(Saved data entries)
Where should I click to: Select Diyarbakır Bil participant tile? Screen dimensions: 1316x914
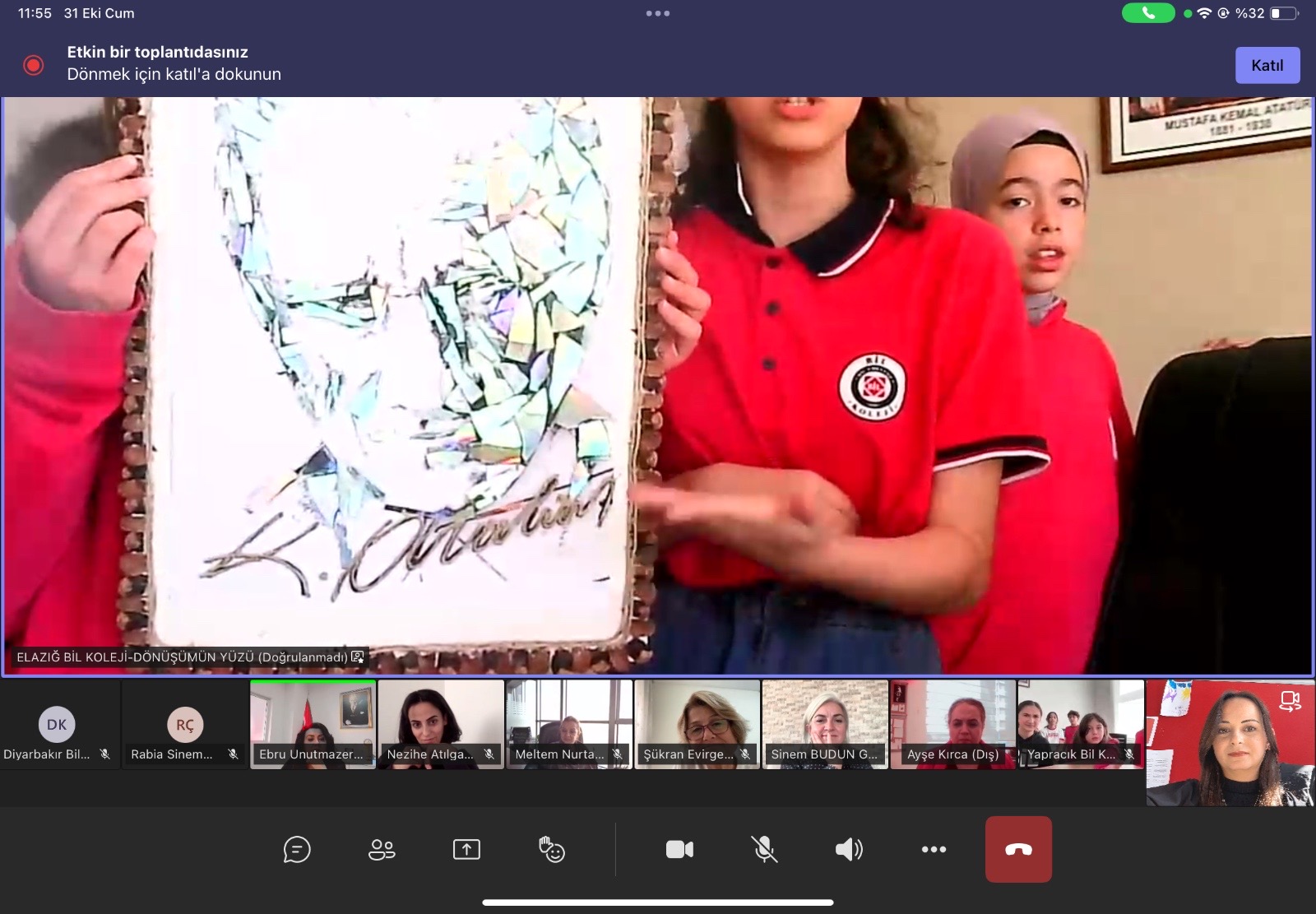(58, 725)
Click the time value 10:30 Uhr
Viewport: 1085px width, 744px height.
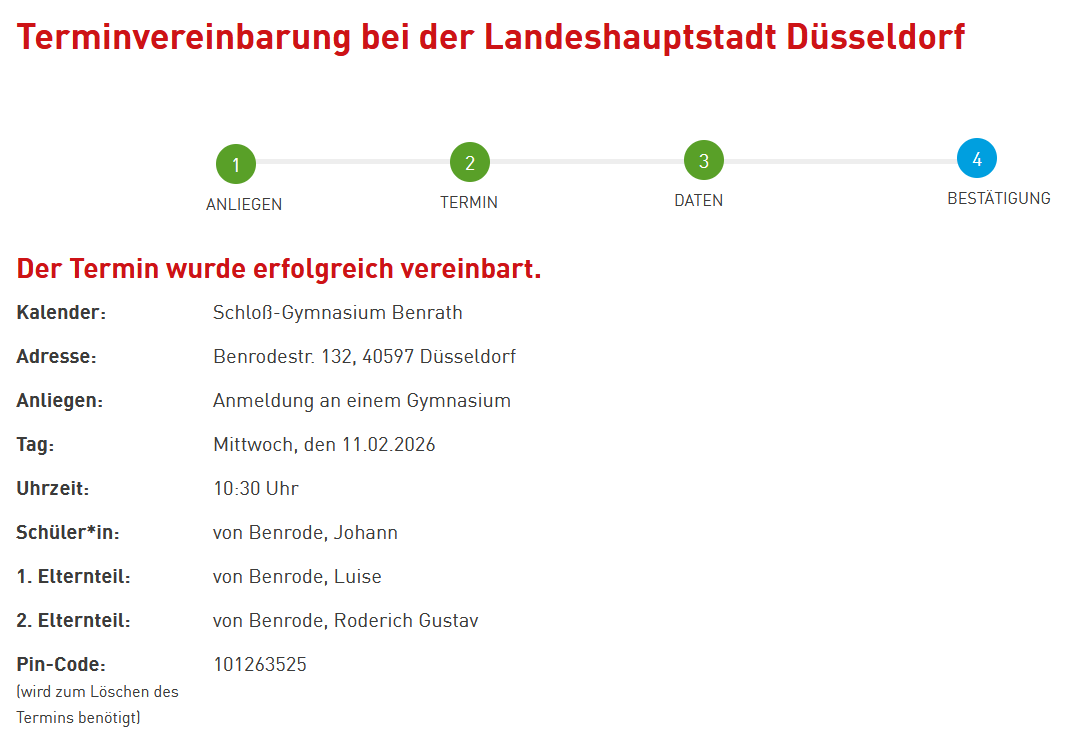click(x=256, y=489)
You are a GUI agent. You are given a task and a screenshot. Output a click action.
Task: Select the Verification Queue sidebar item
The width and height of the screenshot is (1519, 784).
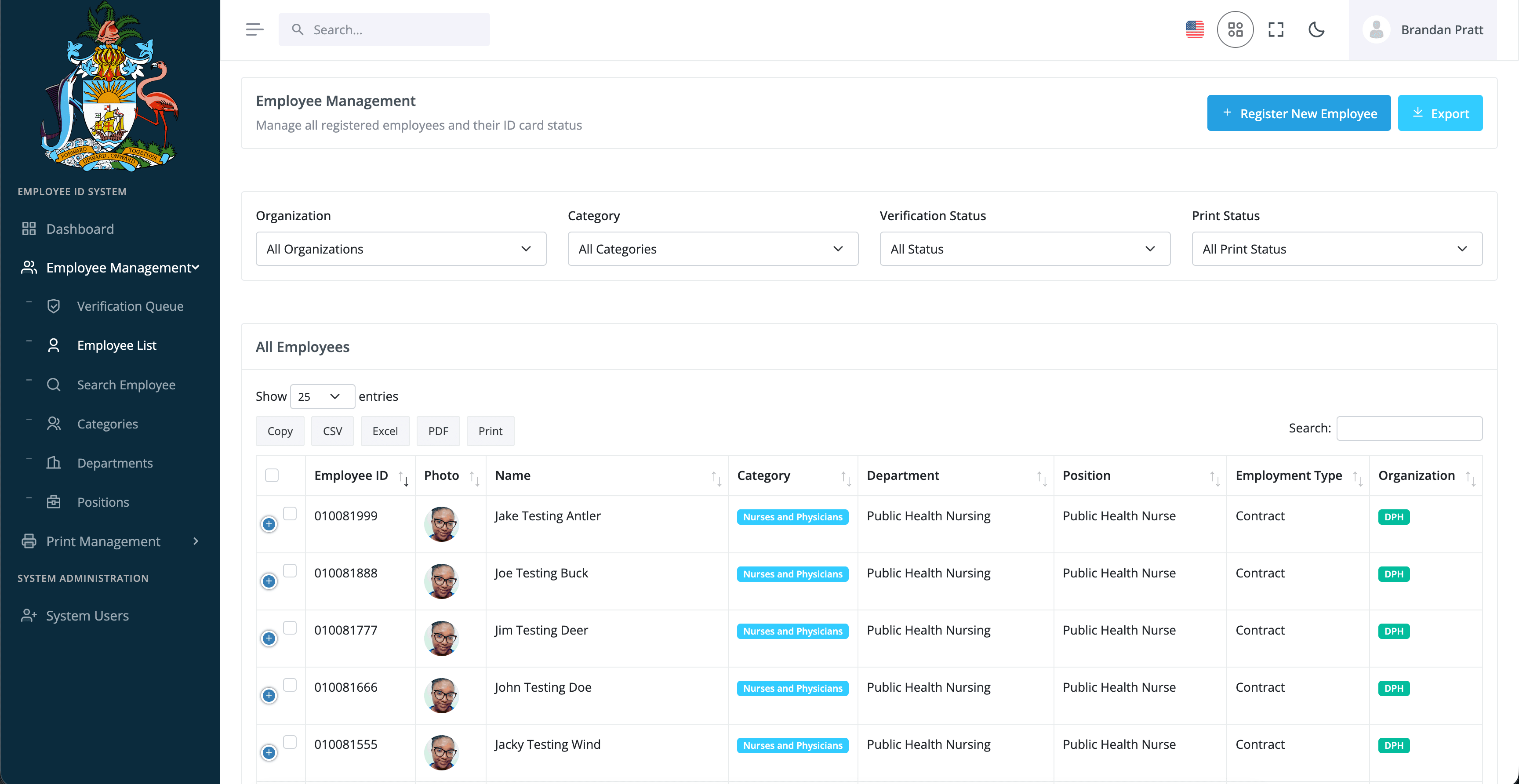click(x=129, y=306)
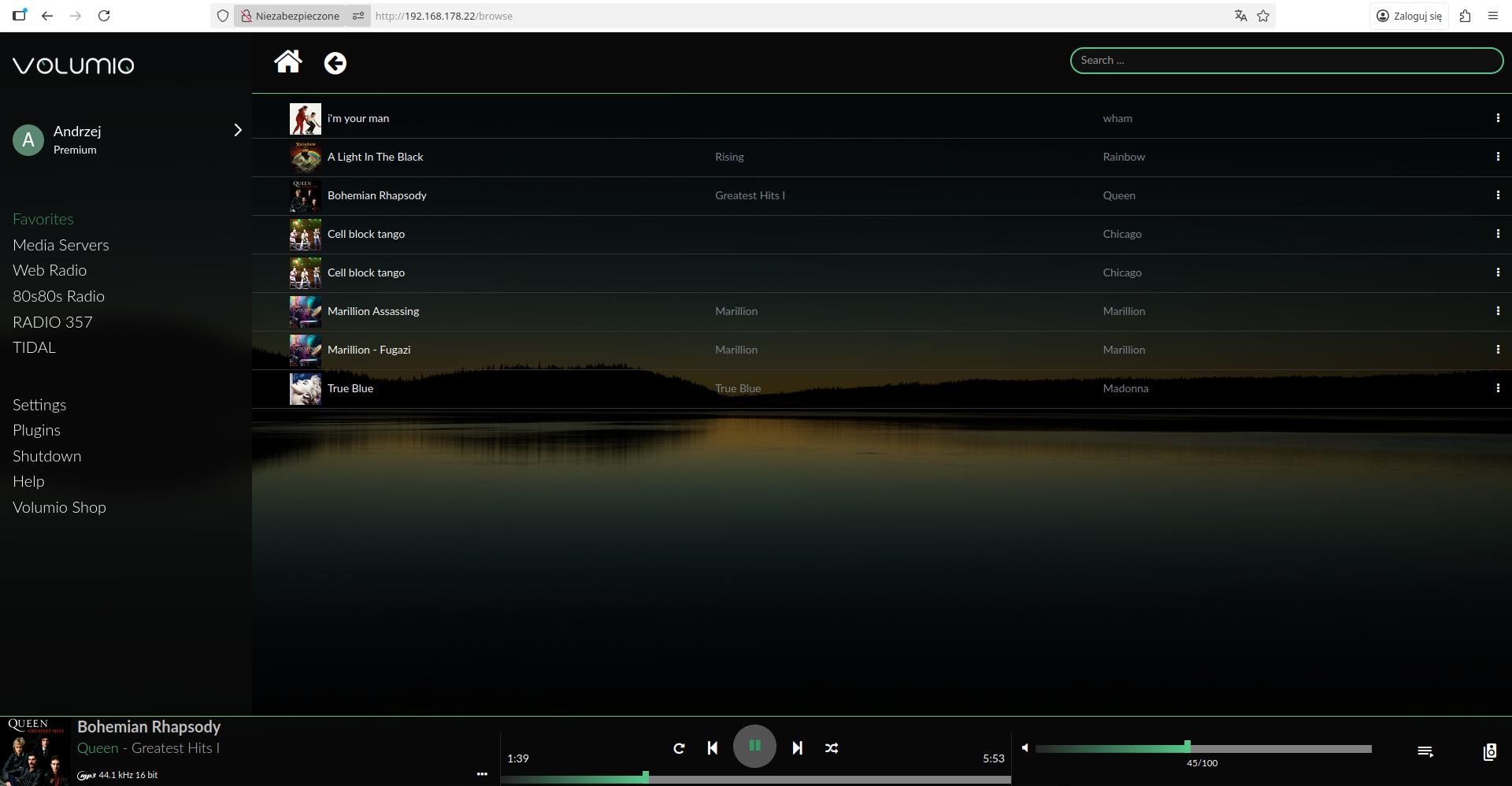Open the audio outputs speaker icon

click(1489, 751)
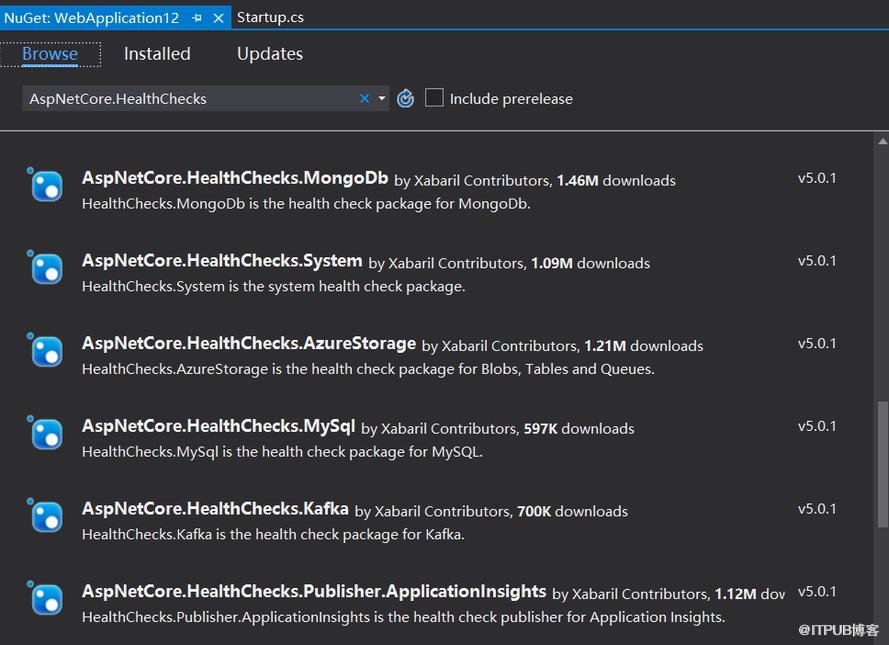
Task: Open the Startup.cs document tab
Action: [x=270, y=17]
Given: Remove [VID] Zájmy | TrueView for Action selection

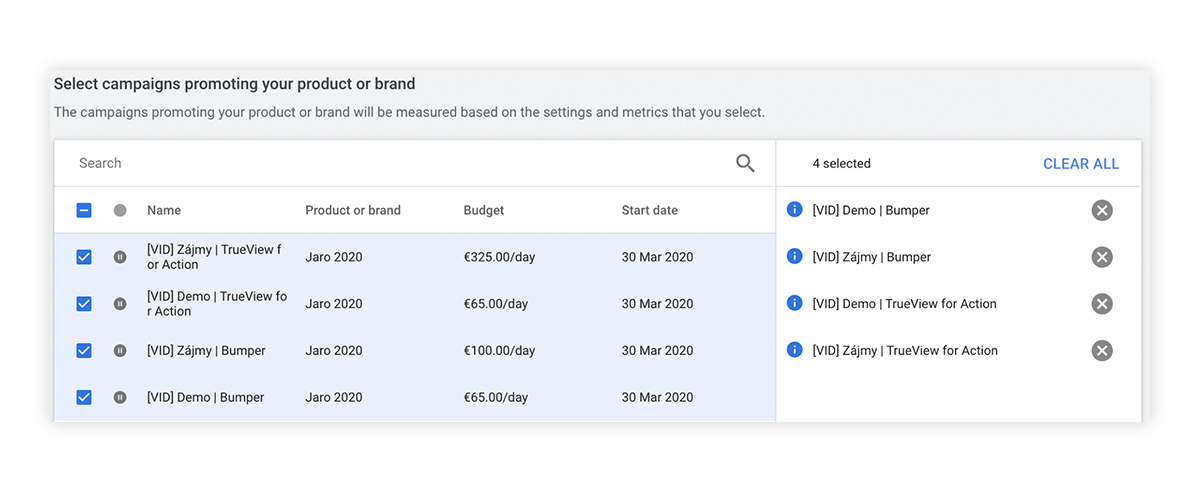Looking at the screenshot, I should (1101, 350).
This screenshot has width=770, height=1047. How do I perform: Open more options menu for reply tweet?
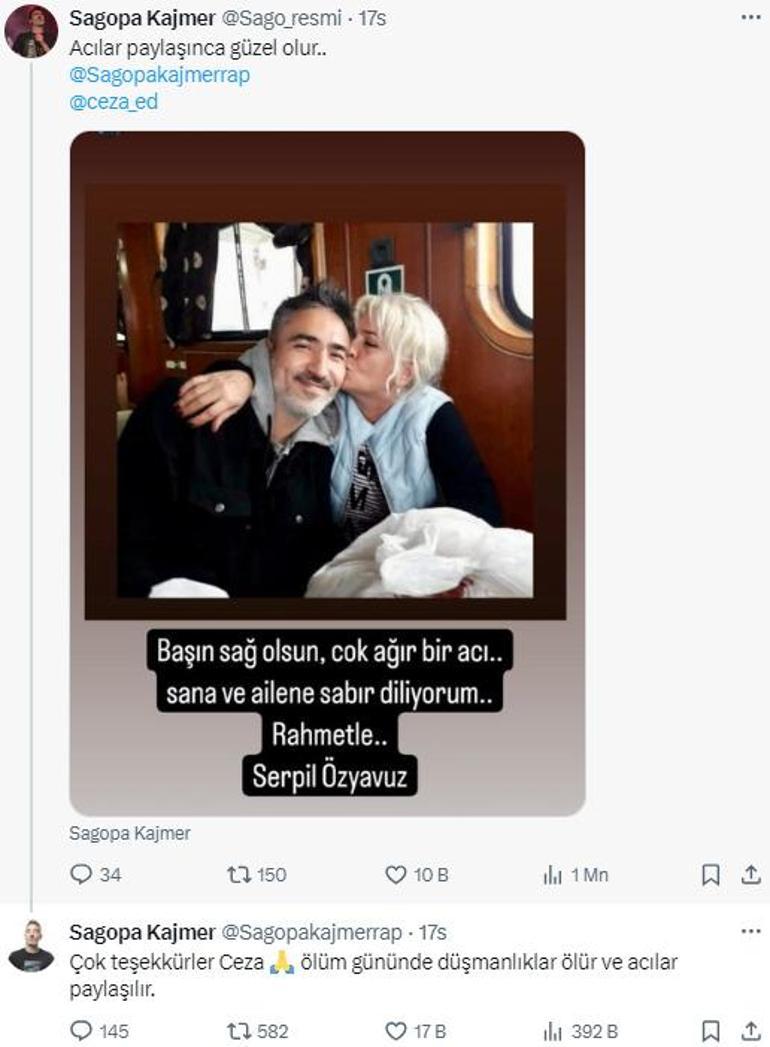[751, 932]
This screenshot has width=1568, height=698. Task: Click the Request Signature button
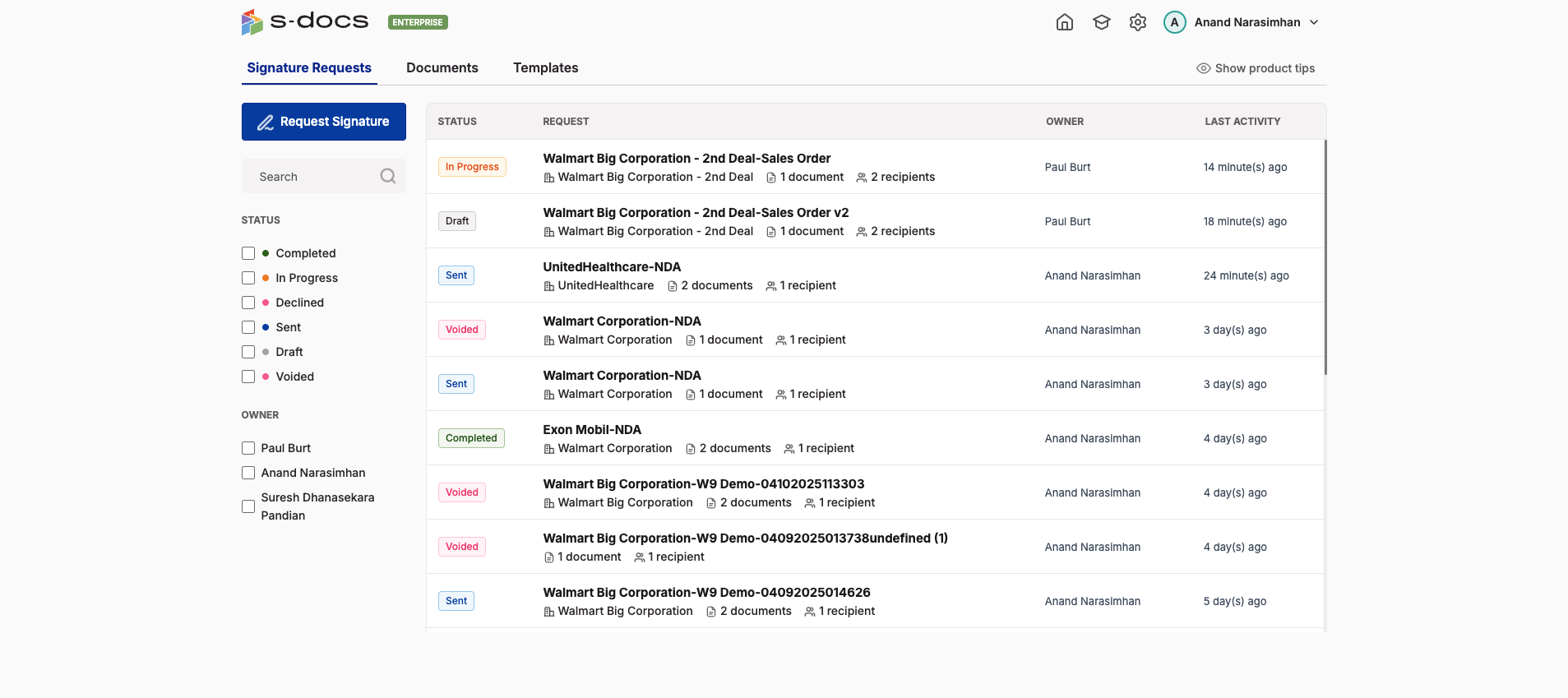point(323,122)
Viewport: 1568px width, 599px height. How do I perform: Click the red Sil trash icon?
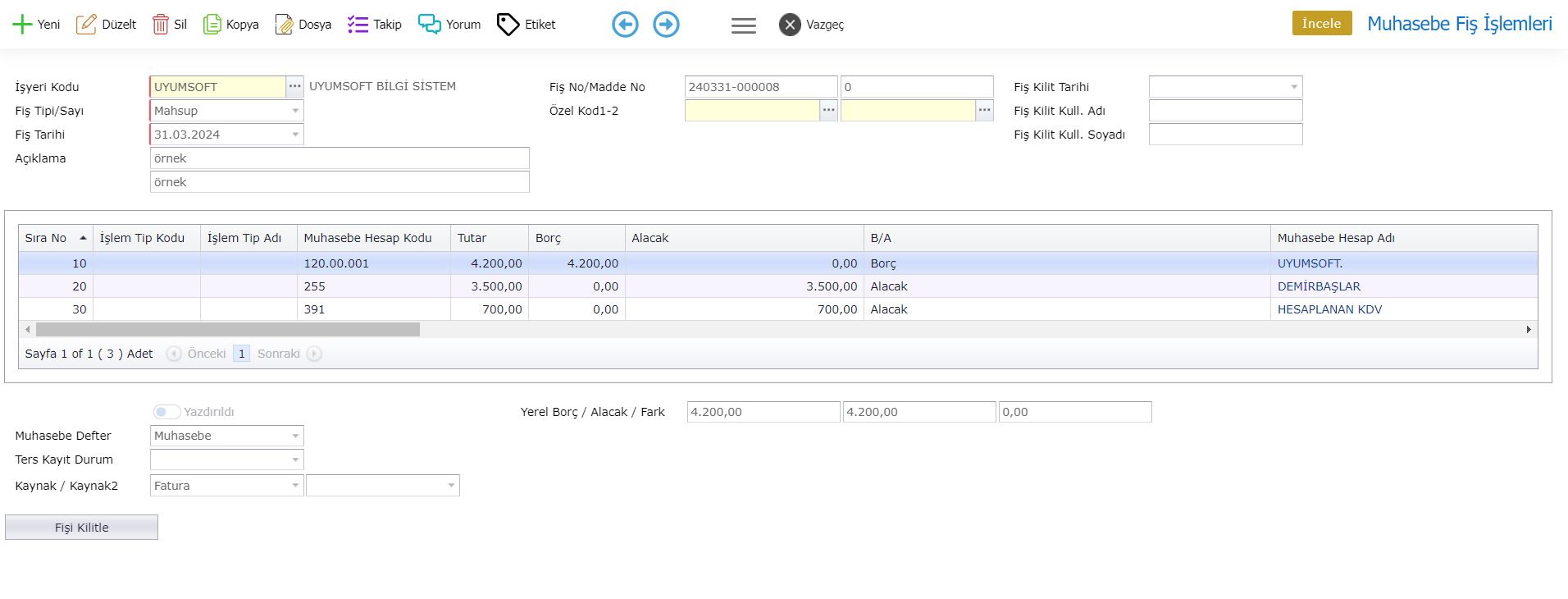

● Exercise details:
Please extract the material above word for word, starting with the line containing "Click the time value 10:30 Uhr" and continuing through the end of the material. Leave out the pictures.

● Response:
Click the time value 10:30 Uhr
Viewport: 1085px width, 744px height.
click(x=256, y=489)
You are a GUI agent. You are given a task and a screenshot. Output a click action.
Task: Select the Verification Queue sidebar item
The width and height of the screenshot is (1519, 784).
click(x=129, y=306)
Open the audio outputs speaker icon

click(1489, 751)
Task: Open the Startup.cs document tab
Action: [x=270, y=17]
Given: Remove [VID] Zájmy | TrueView for Action selection

Looking at the screenshot, I should (1101, 350).
This screenshot has width=770, height=1047. How do I perform: Open more options menu for reply tweet?
[751, 932]
This screenshot has width=1568, height=698. Task: Click the Request Signature button
point(323,122)
Viewport: 1568px width, 599px height. How do I perform: Click the red Sil trash icon?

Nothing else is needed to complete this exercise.